Task inputs -
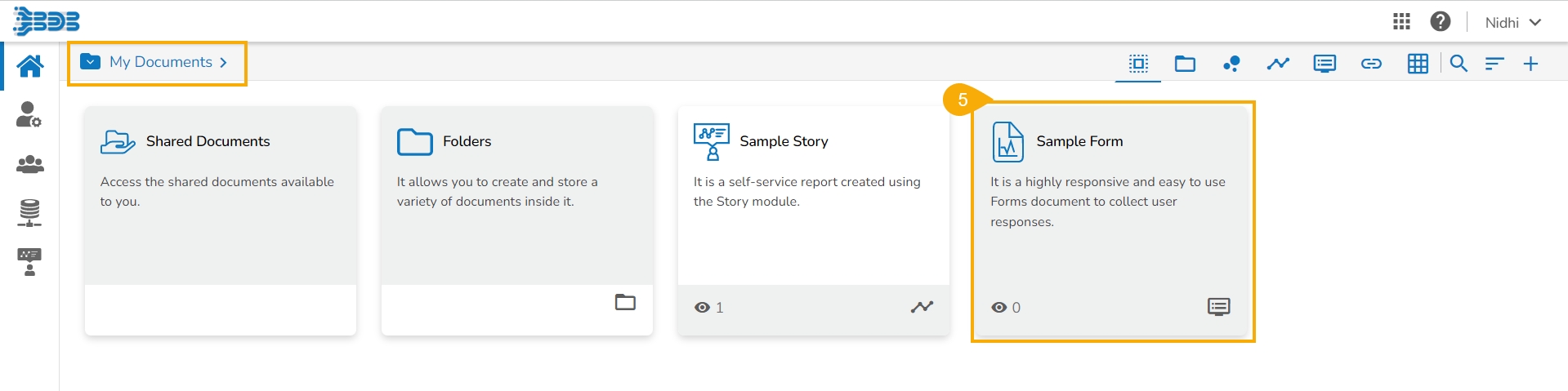1568x391 pixels.
Task: Open the user settings sidebar icon
Action: tap(29, 115)
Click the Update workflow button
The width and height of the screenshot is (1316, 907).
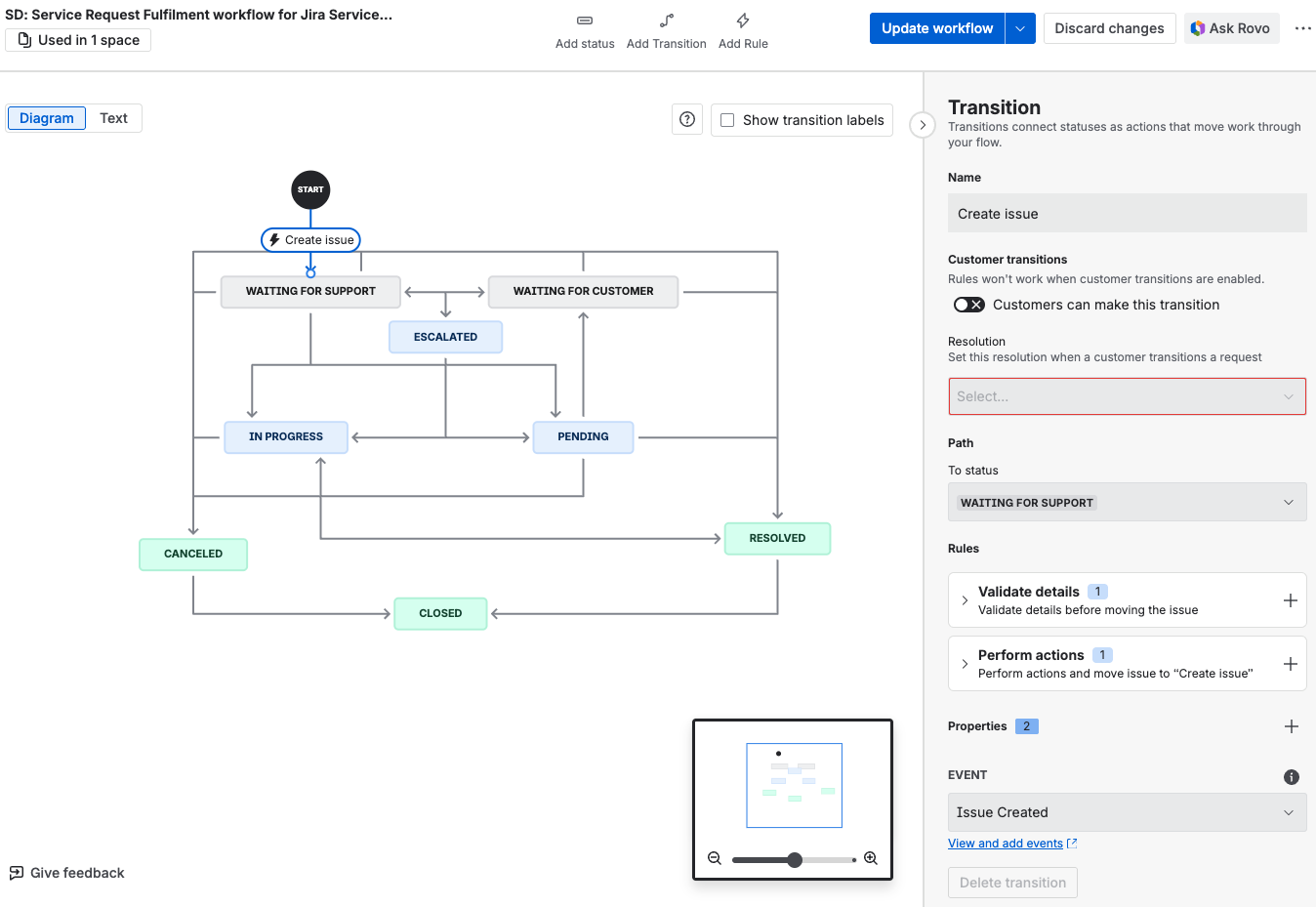[x=936, y=28]
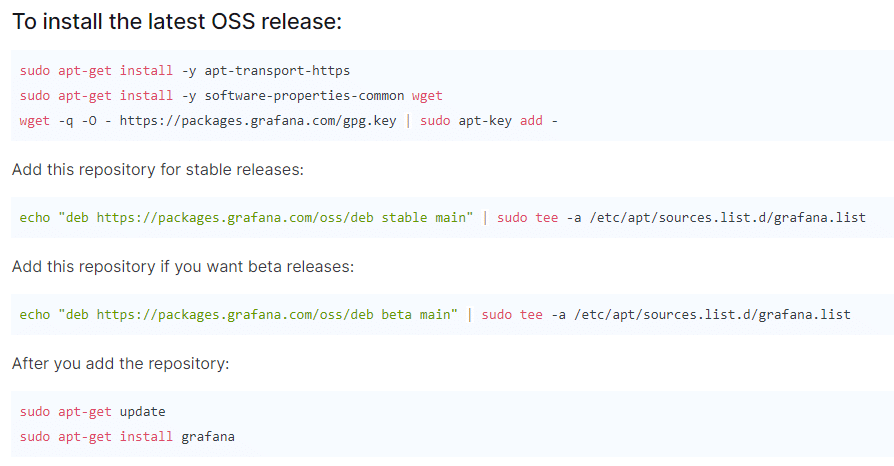Click 'sudo tee -a' in beta command
The image size is (894, 466).
coord(523,315)
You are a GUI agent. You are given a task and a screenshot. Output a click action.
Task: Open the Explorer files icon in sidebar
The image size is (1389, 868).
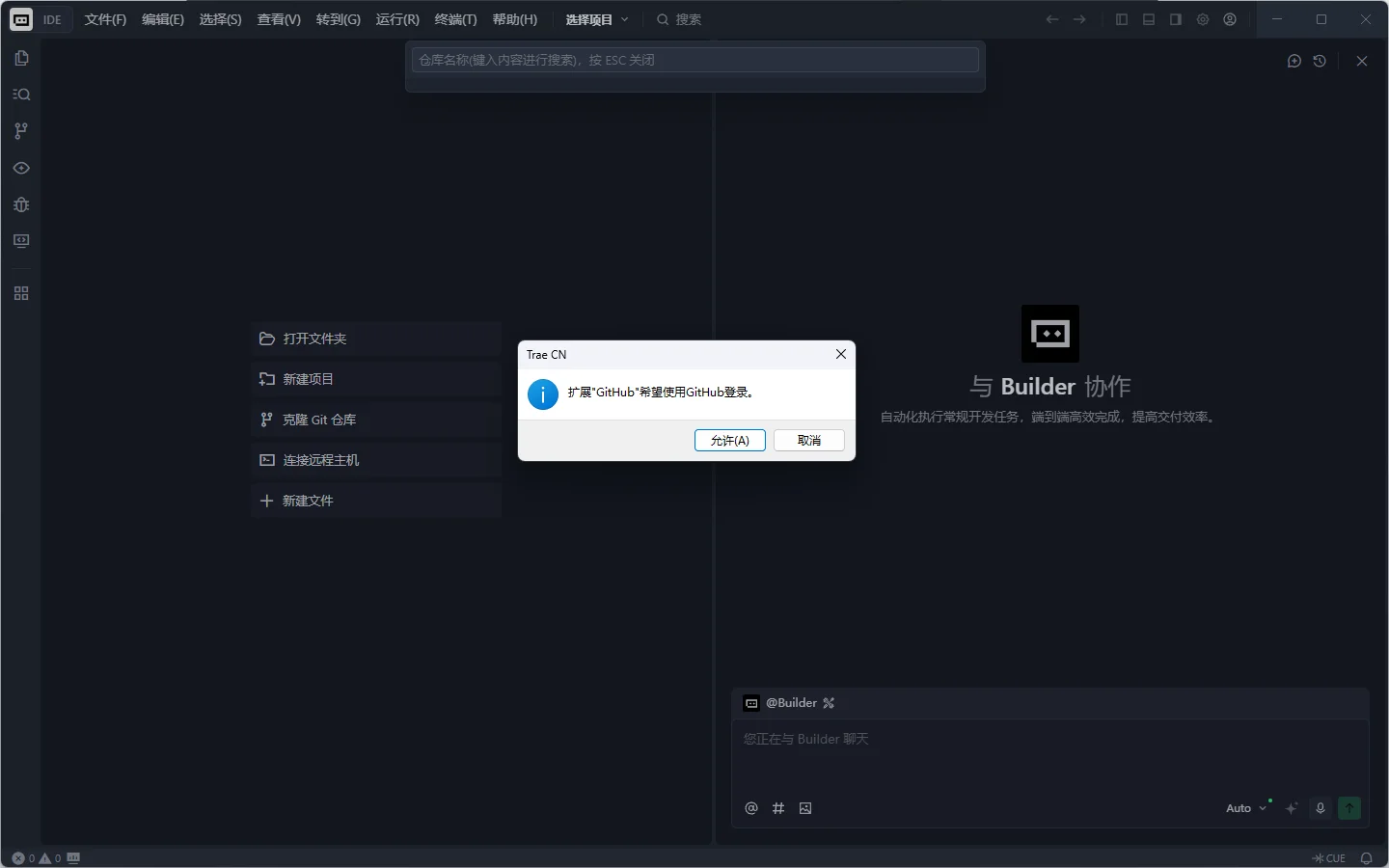click(21, 58)
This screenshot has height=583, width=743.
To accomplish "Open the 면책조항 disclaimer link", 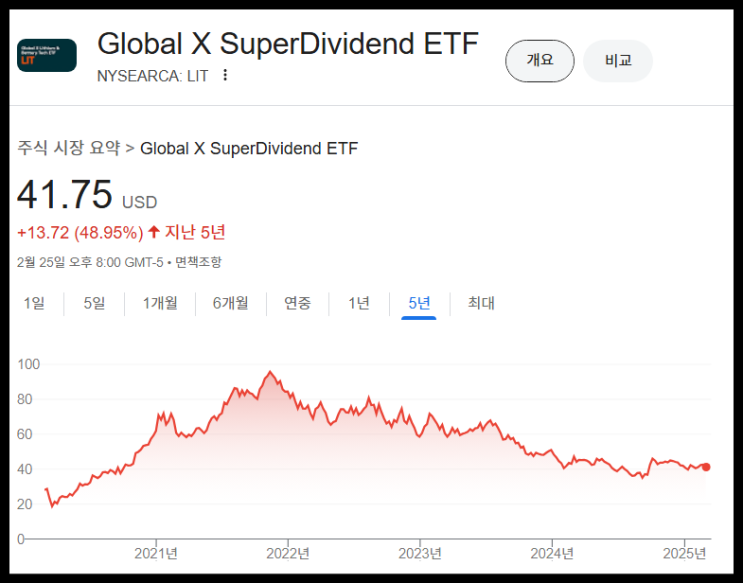I will 199,262.
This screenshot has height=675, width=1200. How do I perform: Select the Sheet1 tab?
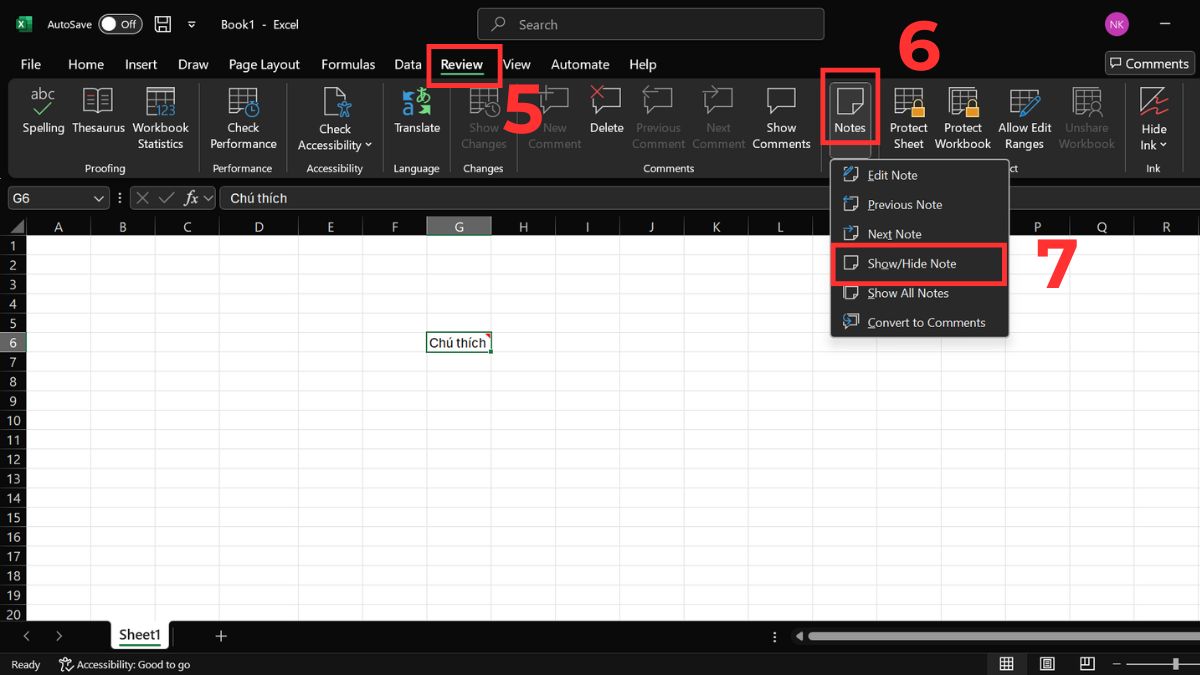point(139,634)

Work task - In the listing above, find the line containing "Click the Update workflow button" and the line containing "This screenshot has height=583, width=743.", then return both of them and every line between, exactly, without pictures.

Answer -
Click the Update workflow button
The width and height of the screenshot is (1316, 907).
[x=936, y=28]
Click 'sudo tee -a' in beta command
The image size is (894, 466).
coord(523,315)
You are a GUI agent. You are given a task and a screenshot. Output a click action.
Task: Open the Explorer files icon in sidebar
The image size is (1389, 868).
click(21, 58)
This screenshot has height=583, width=743.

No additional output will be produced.